1. Edward Slingerland, Effortless Action: Wu-wei as Conceptual Metaphor and Spiritual Ideal in Early China. Slingerland analyzes the conceptual metaphors used by early Chinese philosophers to characterize the ideal of wu-wei or "not doing". He argues that these metaphors result in irresolveable paradoxes, suggesting that the concept of wu-wei may be self-contradictory.
2. Owen Flanagan, The Really Hard Problem: Meaning in a Material World. An analytic philosopher looks at the issue of the purpose of life, in the light of contemporary science and eastern and western wisdom traditions.
3. Clark Ashton Smith, A Vintage from Atlantis. This is volume 3 of the collected fantasies of Clark Ashton Smith. Smith was a writer for the pulps in the 1930s, whose poetic prose and lush imagery had a big influence on other writers of horror, fantasy, and science fiction (including H. P. Lovecraft and Jack Vance).
4. Robert E. Howard, The Coming of Conan the Cimmerian. Along with Clark Ashton Smith and H. P. Lovecraft, Robert E. Howard is one of the three most influential writers from the pulp magazines of the 1920s and 30s.

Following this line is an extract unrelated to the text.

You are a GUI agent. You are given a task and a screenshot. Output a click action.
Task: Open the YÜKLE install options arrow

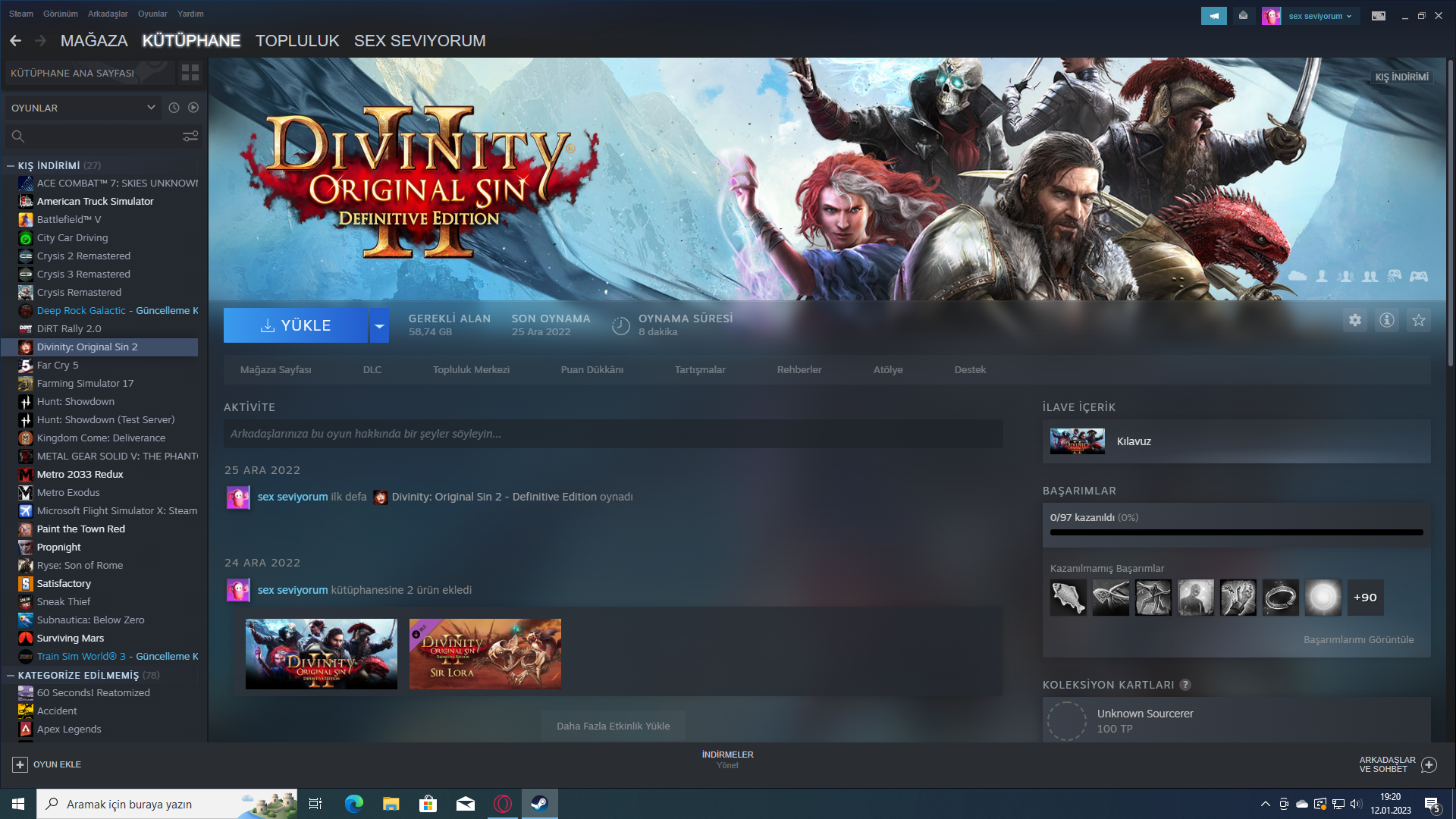(x=379, y=325)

Howard's writing is vivid and visceral, and his brooding hero is more than just the muscle-bound oaf in sandles of later pastiche, film, and television.

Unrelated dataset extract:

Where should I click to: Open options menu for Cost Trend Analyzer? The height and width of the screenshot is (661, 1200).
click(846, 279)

5. Chris Wickham, The Inheritance of Rome: Illuminating the Dark Ages 400-1000. Wickham shows the continuity and contrasts between the late Roman empire and the early Dark Ages. He helps clarify the nature of the transformation of Western Europe after the gradual collapse of Roman rule there, working extensively with both the archaeological and textual sources, and even-handedly evaluating the theories of other historians.